## Written instruction 1
Print the rows from the line with "You are a GUI" to the line with "tap(135, 217)", both included, with every line copied unchanged.

## Document passage

====

Page MenuHomePhabricator

Rollout for asynchronous instrument configs fetching
Closed, ResolvedPublic2 Estimated Story Points

Description

Background

We recently refactored instrument configs fetching to make updating configs asynchronous which is riding the train this week.

Also this week, Moderator Tools is running a logged-in experiment that is scheduled to start 2025-08-06.

Description

There are a few steps we need to sequence in order to make sure events are not dropped for our partner product team as we transition from the previous method of instrument configs fetching to the asynchronous new way.

Here are a few things to keep in mind as we make a rollout plan:

  • The wikis in the Moderator Tools experiment are all group2 wikis - the train cut for this group is 2025-08-07 UTC 18:00
  • The asynchronous instrument configs fetching patch was merged on 2025-07-30 and will ride the train this week - it will roll out to group2 wikis on 2025-08-07 UTC 18:00
  • The asynchronous instrument configs fetching patch requires a puppet change to be deployed that runs a periodic maintenance script to update configs
  • The puppet change needs to be deployed by an SRE << and this deployment needs to be scheduled after the asynchronous instrument configs patch rolls out to group2 because it relies on code in the master branch.
  • In order to pre-empt not having data loss for the Moderator Tools experiment, we need to deploy a config patch to include the group2 wikis in $wgMetricsPlatformEnableExperimentConfigsFetching to ensure data collection for the current (old) way of configs fetching and because the xLab onBeforeInitialize hook checks for this config var before calling updateExperimentConfigs(). If we deploy this config change on 2025-08-06 before the asynchronous patch goes to group2 on 2025-08-07, the Moderator Tools experiment's data collection should in theory be seamless - old way uses one set of cache keys while the asynchronous new way uses a different set of cache keys.

====

## Data to use
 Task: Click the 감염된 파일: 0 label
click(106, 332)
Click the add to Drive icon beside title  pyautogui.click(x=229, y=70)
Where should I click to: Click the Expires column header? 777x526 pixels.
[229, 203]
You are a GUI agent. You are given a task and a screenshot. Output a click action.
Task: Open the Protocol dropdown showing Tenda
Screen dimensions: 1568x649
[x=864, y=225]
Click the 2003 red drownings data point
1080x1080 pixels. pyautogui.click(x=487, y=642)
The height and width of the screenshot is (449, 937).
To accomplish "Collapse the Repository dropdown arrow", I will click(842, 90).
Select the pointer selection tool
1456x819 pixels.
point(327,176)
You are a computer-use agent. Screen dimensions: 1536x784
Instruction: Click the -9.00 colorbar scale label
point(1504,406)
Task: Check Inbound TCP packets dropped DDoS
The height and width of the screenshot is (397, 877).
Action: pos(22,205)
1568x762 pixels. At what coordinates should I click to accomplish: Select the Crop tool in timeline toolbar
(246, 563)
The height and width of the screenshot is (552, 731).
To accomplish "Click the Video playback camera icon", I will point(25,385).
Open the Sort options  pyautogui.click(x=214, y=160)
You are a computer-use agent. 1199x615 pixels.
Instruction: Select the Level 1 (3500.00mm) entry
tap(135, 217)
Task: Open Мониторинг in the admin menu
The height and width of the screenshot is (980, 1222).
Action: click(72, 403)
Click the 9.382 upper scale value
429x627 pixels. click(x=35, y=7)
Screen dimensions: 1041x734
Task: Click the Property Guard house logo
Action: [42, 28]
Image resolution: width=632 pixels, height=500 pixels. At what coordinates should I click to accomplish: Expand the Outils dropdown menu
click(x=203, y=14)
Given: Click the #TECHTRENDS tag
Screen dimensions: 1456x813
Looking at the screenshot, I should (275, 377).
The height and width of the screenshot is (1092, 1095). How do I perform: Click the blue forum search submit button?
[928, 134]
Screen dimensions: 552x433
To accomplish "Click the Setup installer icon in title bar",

====

## Written instruction 2
Decide whether each statement agrees with the rollout plan. Answer yes or no for each one, and quote the words from the plan that settle it. (a) The asynchronous instrument configs fetching patch was merged on 2025-07-30. (b) Anyone on the partner product team may deploy the puppet change. (c) The old and new ways of configs fetching use the same cache keys.

## Problem solution 1
You are a GUI agent. You are given a task and a screenshot. Output a click action.
Task: Open the Protocol dropdown showing Tenda
Screen dimensions: 1568x649
[x=864, y=225]
Click the 2003 red drownings data point
1080x1080 pixels. pyautogui.click(x=487, y=642)
The height and width of the screenshot is (449, 937).
To accomplish "Collapse the Repository dropdown arrow", I will click(842, 90).
Select the pointer selection tool
1456x819 pixels.
point(327,176)
You are a computer-use agent. Screen dimensions: 1536x784
Instruction: Click the -9.00 colorbar scale label
point(1504,406)
Task: Check Inbound TCP packets dropped DDoS
The height and width of the screenshot is (397, 877).
Action: pos(22,205)
1568x762 pixels. At what coordinates should I click to accomplish: Select the Crop tool in timeline toolbar
(246, 563)
The height and width of the screenshot is (552, 731).
To accomplish "Click the Video playback camera icon", I will point(25,385).
Open the Sort options  pyautogui.click(x=214, y=160)
You are a computer-use agent. 1199x615 pixels.
Instruction: Select the Level 1 (3500.00mm) entry
tap(135, 217)

## Problem solution 2
(a) Yes: "The asynchronous instrument configs fetching patch was merged on 2025-07-30"
(b) No: "The puppet change needs to be deployed by an SRE"
(c) No: "old way uses one set of cache keys while the asynchronous new way uses a different set of cache keys"